Saved entries
§ §

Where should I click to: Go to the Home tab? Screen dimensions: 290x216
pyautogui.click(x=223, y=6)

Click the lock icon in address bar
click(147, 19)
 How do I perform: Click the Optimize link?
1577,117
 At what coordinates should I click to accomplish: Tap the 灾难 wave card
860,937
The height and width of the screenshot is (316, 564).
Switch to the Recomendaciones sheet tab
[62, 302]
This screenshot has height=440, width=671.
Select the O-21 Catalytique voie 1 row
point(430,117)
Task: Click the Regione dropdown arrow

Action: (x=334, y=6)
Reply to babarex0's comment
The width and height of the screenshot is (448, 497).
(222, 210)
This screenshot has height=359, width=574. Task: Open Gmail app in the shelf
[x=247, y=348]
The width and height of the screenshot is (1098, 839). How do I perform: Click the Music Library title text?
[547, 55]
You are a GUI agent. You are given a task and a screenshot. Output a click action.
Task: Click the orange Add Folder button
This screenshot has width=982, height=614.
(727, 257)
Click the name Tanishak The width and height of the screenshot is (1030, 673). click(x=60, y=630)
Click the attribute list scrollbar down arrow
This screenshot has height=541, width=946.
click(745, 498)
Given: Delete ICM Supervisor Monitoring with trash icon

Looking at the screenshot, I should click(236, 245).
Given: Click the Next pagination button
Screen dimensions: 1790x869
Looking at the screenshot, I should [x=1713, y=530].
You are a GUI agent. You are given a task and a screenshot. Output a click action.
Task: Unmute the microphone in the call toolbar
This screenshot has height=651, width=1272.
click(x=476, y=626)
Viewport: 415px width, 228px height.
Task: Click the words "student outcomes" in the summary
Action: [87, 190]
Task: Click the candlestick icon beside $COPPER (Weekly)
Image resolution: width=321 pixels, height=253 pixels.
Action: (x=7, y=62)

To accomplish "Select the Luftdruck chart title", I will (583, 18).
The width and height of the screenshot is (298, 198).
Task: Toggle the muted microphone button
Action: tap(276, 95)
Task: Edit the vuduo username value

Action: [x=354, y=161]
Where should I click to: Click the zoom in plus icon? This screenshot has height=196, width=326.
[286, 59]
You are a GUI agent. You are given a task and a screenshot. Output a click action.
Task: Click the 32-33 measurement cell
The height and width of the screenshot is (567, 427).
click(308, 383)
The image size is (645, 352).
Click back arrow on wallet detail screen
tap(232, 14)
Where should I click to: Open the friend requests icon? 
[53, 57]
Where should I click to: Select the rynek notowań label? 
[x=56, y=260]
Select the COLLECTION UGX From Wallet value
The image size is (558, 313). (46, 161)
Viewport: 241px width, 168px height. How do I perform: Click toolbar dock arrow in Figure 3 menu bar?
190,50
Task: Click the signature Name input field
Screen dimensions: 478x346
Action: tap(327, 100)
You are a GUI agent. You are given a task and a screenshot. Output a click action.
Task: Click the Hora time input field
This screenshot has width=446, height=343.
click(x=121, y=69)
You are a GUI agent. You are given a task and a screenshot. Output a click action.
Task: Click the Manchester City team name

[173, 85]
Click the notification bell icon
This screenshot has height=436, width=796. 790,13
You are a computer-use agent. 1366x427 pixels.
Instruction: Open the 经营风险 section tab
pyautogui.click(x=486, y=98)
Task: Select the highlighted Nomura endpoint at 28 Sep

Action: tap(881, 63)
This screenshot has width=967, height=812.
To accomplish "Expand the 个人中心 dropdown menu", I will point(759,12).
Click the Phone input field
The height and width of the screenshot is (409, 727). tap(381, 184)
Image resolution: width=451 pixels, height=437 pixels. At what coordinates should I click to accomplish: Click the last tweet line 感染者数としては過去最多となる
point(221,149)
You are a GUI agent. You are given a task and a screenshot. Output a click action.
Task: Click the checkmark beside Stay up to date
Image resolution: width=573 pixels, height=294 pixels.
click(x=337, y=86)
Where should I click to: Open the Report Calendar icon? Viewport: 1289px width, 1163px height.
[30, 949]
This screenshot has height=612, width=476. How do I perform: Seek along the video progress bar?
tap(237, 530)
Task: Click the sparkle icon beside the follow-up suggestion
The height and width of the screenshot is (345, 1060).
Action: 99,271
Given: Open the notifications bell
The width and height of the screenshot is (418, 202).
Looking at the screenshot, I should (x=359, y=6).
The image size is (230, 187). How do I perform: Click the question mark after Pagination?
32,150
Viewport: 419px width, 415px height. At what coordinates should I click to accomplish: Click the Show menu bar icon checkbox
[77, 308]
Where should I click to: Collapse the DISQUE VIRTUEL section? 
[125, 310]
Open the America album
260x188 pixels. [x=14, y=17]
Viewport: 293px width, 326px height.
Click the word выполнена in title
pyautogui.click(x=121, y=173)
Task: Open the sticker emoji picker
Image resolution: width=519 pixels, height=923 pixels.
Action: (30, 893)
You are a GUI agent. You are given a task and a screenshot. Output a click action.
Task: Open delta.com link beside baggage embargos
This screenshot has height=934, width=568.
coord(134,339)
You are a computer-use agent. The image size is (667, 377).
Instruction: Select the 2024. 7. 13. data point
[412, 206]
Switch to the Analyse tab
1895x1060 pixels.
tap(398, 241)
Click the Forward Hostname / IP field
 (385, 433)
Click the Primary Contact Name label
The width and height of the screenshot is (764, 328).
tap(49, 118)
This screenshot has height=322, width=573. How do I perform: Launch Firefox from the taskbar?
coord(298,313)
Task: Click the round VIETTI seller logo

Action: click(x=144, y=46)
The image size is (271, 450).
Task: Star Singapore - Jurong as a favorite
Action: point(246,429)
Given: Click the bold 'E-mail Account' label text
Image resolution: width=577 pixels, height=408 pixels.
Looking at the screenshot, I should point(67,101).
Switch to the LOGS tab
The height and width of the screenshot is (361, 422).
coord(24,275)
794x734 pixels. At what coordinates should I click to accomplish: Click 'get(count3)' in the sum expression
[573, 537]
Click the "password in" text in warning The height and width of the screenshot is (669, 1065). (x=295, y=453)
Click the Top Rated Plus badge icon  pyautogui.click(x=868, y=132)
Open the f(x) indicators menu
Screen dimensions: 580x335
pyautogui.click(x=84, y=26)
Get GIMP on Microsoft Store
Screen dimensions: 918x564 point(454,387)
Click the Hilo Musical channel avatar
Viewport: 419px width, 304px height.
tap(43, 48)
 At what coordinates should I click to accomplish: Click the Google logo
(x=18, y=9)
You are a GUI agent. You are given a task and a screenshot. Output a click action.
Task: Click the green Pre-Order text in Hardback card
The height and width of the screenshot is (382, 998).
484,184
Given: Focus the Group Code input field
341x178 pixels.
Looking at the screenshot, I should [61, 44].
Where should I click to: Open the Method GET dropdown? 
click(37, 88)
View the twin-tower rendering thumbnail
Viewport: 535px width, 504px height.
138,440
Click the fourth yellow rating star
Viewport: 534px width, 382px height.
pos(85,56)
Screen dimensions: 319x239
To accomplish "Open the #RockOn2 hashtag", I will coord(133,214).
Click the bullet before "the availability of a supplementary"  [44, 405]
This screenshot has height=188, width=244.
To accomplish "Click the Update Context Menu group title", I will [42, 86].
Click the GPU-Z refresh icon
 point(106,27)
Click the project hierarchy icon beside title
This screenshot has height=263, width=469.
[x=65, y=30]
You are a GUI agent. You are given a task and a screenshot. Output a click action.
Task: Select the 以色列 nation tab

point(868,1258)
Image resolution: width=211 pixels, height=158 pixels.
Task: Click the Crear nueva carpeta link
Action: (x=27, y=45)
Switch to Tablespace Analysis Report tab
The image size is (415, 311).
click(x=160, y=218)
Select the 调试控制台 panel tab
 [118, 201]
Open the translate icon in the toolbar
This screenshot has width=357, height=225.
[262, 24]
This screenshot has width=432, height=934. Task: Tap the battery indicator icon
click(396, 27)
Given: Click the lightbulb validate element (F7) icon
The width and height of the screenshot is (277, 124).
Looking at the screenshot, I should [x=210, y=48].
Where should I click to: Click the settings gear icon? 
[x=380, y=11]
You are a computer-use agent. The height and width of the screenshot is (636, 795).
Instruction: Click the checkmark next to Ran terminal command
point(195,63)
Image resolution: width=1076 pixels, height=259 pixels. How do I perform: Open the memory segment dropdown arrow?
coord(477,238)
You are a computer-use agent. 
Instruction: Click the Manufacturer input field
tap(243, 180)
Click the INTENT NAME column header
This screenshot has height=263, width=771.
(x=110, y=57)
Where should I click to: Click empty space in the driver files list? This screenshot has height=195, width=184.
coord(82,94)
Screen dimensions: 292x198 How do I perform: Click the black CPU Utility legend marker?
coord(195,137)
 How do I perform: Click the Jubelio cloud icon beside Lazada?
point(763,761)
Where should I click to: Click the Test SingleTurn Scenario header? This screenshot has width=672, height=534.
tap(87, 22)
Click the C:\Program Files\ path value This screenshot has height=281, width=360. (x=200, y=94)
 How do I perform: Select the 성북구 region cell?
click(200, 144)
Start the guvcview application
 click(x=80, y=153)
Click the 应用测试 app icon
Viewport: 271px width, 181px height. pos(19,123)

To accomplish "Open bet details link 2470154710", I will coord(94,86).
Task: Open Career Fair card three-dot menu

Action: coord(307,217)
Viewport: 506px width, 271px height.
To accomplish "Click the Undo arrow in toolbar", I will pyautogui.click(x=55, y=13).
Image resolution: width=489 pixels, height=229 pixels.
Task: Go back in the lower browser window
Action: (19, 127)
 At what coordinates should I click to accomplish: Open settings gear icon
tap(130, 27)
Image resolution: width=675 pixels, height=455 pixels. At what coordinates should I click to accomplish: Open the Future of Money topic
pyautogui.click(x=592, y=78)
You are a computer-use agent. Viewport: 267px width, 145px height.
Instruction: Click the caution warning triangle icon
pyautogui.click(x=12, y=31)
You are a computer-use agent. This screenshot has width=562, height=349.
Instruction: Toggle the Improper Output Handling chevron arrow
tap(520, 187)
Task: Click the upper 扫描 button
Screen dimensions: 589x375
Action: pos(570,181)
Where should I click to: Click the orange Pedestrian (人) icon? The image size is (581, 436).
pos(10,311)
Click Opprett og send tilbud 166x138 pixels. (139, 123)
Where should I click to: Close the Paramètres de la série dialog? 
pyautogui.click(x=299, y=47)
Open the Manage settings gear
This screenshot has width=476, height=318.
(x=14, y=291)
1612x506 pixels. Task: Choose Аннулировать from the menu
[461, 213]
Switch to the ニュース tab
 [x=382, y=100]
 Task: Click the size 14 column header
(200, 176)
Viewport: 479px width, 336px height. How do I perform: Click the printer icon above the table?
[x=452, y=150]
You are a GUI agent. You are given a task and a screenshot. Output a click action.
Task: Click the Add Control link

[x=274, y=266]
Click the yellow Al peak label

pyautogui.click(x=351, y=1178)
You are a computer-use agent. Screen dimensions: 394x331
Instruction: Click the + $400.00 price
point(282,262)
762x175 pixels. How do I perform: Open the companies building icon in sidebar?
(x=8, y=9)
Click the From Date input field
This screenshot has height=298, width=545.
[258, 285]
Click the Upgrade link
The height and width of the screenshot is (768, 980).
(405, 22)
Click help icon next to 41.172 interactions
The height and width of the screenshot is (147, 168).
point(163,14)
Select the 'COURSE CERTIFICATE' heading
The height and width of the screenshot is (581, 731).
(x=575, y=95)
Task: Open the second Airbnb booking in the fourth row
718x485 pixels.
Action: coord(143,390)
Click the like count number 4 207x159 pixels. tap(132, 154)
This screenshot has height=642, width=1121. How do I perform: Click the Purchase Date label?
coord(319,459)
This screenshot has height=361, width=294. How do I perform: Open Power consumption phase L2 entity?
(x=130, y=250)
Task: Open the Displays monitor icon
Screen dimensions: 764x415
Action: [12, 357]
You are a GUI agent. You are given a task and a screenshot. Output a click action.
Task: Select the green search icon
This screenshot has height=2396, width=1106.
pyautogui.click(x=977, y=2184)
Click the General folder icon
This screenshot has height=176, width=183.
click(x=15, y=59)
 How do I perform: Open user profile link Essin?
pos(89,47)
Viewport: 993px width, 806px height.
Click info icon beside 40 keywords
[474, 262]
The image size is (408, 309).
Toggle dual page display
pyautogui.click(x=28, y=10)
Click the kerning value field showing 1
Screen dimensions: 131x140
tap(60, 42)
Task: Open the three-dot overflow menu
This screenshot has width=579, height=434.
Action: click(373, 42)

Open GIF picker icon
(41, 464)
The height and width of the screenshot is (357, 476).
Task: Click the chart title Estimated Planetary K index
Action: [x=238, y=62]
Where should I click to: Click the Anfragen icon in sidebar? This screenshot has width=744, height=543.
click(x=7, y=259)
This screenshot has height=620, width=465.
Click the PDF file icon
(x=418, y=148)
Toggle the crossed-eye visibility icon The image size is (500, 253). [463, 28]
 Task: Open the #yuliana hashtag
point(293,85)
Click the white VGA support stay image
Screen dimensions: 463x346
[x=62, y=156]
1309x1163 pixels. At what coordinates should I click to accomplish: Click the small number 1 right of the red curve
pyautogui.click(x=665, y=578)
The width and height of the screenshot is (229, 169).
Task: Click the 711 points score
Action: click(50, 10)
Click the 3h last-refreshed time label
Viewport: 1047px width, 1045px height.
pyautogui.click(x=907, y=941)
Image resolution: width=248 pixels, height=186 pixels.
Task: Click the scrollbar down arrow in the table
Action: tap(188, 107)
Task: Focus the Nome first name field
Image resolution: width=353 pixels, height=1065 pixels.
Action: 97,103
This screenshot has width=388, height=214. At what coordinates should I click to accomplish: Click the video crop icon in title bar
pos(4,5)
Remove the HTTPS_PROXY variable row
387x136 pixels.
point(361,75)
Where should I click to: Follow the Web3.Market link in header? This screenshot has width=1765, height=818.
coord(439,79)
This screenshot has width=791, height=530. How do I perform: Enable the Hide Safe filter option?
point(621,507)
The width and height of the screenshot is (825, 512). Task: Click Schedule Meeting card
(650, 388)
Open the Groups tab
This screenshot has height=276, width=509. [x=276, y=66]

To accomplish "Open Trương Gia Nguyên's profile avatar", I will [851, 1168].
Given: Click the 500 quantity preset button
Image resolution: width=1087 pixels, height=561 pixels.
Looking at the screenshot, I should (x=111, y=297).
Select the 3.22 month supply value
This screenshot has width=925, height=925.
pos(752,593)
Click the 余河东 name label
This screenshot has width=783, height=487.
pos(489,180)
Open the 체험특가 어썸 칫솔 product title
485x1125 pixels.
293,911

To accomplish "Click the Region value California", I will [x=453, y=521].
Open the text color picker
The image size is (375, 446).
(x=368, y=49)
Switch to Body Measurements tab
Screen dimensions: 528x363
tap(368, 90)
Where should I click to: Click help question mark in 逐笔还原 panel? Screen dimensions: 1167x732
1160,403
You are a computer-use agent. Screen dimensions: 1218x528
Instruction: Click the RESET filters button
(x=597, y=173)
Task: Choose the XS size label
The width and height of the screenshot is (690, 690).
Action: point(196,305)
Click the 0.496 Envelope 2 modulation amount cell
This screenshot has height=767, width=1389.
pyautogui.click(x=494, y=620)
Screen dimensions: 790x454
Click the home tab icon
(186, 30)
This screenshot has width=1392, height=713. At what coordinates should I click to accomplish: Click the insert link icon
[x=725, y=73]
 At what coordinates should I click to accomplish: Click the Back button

§ §

Your instructions: If a line in the records above contains the string "green", copy that line out.

Written solution:
Task: Click the green Pre-Order text in Hardback card
Task: Select the green search icon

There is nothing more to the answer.